Selon les parlementaires, l’absence d’un guide procédural pourrait freiner l’innovation et limiter la participation future des États dans le secteur des stablecoins en pleine croissance.

Le débat sur le système bancaire dual se concentre sur l’autorité des États

La question met en lumière un enjeu de politique publique qui façonne la réglementation des actifs numériques : la supervision doit-elle être concentrée à Washington, ou les États doivent-ils conserver le pouvoir de favoriser la concurrence et l’innovation ? Les partisans du modèle fondé sur les États estiment que les régulateurs locaux ont historiquement joué un rôle important dans la supervision financière et peuvent réagir plus rapidement aux technologies émergentes.

Ils pensent aussi qu’un environnement réglementaire concurrentiel pourrait encourager de nouveaux entrants sur le marché des stablecoins tout en maintenant de solides protections des consommateurs. La discussion intervient alors que l’intérêt institutionnel pour les stablecoins augmente, des sociétés financières se préparant à lancer des produits conçus pour se conformer au nouveau cadre réglementaire.

Lummis plaide pour la CLARITY Act aux côtés de la loi GENIUS

La dernière évolution recoupe les efforts en cours autour de la CLARITY Act, un autre grand projet de loi sur les actifs numériques en cours d’examen au Congrès.
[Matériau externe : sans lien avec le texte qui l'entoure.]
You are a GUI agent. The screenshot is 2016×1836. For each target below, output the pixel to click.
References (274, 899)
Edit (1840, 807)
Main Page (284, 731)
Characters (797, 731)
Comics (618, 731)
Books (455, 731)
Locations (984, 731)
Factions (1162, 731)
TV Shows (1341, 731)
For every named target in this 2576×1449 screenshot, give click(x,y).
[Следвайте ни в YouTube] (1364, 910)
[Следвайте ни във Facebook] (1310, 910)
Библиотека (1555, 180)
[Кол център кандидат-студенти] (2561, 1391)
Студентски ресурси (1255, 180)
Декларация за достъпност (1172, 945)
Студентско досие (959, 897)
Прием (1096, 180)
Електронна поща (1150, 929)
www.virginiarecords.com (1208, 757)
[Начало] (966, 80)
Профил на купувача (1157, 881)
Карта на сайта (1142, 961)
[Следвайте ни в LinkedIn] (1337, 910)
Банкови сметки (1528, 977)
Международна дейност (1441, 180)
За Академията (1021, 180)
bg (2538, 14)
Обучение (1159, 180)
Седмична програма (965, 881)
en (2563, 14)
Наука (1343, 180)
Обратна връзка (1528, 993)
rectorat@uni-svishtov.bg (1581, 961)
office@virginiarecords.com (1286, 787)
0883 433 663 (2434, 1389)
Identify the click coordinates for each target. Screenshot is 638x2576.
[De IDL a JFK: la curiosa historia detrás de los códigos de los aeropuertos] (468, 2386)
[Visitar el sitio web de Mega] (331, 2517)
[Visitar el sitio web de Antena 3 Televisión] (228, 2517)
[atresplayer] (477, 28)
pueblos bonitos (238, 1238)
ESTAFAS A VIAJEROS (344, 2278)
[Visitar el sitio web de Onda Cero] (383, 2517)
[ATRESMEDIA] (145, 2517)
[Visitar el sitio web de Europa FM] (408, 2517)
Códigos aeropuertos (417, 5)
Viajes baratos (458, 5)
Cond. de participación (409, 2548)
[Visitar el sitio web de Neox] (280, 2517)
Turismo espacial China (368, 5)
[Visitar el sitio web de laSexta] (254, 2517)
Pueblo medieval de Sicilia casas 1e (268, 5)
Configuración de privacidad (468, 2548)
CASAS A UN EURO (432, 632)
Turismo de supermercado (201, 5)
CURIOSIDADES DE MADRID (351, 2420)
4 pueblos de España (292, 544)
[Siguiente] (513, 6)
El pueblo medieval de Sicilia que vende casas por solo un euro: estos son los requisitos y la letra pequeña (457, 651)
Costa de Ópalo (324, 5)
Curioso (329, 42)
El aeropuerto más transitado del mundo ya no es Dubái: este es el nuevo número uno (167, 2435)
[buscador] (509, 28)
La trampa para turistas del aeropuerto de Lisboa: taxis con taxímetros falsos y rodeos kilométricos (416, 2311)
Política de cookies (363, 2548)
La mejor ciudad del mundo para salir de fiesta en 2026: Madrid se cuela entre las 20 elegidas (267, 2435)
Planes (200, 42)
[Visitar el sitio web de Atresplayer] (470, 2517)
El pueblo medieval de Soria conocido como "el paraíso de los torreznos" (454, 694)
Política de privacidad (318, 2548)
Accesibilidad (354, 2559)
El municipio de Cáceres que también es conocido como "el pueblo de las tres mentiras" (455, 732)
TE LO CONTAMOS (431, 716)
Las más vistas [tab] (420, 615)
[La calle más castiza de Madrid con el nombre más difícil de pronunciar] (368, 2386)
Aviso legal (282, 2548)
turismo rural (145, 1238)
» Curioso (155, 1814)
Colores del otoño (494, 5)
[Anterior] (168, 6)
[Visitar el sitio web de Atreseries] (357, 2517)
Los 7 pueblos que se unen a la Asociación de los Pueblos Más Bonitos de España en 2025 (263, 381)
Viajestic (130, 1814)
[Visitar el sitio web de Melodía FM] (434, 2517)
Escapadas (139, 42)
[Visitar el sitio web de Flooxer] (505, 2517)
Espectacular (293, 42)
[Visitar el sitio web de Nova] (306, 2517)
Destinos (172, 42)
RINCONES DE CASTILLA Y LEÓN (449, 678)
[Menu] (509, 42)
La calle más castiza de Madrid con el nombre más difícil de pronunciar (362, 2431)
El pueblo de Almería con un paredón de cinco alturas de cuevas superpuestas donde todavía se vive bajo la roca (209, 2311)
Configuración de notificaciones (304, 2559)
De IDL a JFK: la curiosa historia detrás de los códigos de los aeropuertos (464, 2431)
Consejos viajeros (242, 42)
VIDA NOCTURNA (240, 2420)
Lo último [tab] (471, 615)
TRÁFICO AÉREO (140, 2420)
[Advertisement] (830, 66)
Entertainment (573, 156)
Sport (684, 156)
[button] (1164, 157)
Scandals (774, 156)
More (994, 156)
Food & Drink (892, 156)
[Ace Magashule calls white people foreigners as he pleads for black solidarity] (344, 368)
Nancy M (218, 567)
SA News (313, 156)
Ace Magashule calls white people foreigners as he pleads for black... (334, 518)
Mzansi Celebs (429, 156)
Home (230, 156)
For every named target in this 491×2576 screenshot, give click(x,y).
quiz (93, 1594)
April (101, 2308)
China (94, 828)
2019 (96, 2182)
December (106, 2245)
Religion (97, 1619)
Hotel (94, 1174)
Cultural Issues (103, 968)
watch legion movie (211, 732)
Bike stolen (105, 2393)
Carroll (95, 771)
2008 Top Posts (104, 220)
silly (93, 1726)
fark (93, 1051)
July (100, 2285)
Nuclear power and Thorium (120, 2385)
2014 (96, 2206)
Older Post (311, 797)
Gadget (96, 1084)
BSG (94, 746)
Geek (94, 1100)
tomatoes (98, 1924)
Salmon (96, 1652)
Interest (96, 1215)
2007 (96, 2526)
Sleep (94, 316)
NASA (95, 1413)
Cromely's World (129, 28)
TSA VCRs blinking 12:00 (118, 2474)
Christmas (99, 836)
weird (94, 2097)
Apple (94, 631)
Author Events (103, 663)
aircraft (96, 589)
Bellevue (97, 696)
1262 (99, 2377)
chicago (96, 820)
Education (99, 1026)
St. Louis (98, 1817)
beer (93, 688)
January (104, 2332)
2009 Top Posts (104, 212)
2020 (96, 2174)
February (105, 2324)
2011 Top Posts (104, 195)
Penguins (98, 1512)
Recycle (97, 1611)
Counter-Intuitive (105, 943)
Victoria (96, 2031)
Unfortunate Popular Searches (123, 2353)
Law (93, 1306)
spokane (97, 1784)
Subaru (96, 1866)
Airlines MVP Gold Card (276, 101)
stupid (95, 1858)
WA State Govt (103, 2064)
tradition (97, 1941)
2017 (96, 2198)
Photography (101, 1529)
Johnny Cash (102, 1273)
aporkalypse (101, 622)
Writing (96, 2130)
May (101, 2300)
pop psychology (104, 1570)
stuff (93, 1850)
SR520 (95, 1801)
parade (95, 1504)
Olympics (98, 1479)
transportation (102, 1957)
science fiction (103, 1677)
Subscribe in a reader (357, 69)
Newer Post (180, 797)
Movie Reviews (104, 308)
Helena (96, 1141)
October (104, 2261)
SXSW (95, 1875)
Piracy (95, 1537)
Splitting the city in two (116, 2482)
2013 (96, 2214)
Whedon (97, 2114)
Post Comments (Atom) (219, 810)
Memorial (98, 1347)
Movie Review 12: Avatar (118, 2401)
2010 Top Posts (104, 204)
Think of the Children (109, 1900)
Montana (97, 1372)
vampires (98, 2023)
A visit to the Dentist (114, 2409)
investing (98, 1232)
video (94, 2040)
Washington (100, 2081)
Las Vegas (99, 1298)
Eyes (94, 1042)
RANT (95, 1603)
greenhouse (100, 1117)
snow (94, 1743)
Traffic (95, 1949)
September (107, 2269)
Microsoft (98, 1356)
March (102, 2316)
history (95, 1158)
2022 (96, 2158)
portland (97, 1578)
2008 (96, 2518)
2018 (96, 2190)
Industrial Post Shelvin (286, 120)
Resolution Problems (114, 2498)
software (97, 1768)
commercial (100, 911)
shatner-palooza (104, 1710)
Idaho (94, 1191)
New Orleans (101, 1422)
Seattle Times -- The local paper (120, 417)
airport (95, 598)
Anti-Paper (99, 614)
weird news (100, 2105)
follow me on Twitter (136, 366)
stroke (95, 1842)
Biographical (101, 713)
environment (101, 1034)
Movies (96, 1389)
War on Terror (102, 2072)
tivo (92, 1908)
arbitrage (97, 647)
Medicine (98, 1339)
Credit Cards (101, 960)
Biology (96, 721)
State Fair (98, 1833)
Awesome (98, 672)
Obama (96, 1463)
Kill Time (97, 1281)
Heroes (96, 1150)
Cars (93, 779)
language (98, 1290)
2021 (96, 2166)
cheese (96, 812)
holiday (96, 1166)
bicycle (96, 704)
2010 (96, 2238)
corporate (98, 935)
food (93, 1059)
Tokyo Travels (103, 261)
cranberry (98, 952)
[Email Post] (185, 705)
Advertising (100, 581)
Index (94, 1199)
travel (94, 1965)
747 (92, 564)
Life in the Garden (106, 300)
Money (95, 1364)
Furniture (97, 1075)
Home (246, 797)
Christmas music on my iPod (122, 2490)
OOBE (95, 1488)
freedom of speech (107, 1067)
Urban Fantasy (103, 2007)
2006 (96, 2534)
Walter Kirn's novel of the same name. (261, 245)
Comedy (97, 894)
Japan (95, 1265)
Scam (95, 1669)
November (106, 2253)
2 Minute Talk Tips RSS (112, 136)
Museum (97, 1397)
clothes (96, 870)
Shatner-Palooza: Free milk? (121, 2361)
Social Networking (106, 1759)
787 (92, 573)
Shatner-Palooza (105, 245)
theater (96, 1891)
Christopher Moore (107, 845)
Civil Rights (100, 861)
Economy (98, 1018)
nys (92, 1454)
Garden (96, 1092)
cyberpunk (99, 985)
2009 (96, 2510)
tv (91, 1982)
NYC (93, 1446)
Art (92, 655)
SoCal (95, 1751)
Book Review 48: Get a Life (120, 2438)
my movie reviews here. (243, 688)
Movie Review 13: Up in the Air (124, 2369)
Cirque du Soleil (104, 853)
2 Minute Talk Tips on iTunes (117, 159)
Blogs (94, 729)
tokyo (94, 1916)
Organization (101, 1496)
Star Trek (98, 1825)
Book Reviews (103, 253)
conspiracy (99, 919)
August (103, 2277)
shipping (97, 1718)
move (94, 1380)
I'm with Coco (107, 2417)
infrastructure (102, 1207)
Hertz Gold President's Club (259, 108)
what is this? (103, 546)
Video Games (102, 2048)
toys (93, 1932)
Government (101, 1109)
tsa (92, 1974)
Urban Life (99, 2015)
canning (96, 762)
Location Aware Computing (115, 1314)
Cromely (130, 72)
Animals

La sénatrice Cynthia Lummis fait partie des plus fervents défenseurs de la législation, arguant que des règles plus claires sont nécessaires pour l’innovation et la protection des consommateurs. Le texte répartirait les responsabilités de supervision entre la SEC et la CFTC tout en offrant une sécurité juridique pour les développeurs, les émetteurs de stablecoins et les projets de finance décentralisée.

Des déclarations récentes de Lummis ont souligné que la CLARITY Act introduirait des normes modernes de divulgation, soutiendrait les droits de self-custody et allouerait des ressources supplémentaires aux agences chargées de l’application de la loi pour enquêter sur les fraudes liées aux cryptomonnaies.

Alors que les parlementaires poursuivent les négociations sur la loi GENIUS et la CLARITY Act, l’issue pourrait déterminer de manière significative l’avenir de la réglementation des actifs numériques aux États-Unis.

FAQ

Que les sénateurs Lummis, Gillibrand et Hagerty ont-ils demandé au secrétaire au Trésor Bessent le 16 juin ?

Les sénateurs ont envoyé une lettre demandant des éclaircissements sur la manière dont les États peuvent être qualifiés pour superviser les émetteurs de stablecoins de paiement dans le cadre de la loi GENIUS. Ils ont demandé des procédures claires de demande et de certification, des délais d’examen définis, un processus de certification continu et de la flexibilité pour les États ayant des calendriers législatifs variables.

Quel est le seuil de 10 milliards de dollars d’actifs dans la loi GENIUS ?

Dans le cadre de la loi GENIUS, les émetteurs de stablecoins disposant de moins de 10 milliards de dollars d’actifs peuvent fonctionner sous supervision étatique si leurs cadres réglementaires sont jugés « substantiellement similaires » aux normes fédérales. Les émetteurs plus importants restent sous supervision fédérale directe. À l’heure actuelle, seuls quelques stablecoins majeurs, dont les USDT de Tether, les USDC et USDS de Circle, dépassent ce seuil.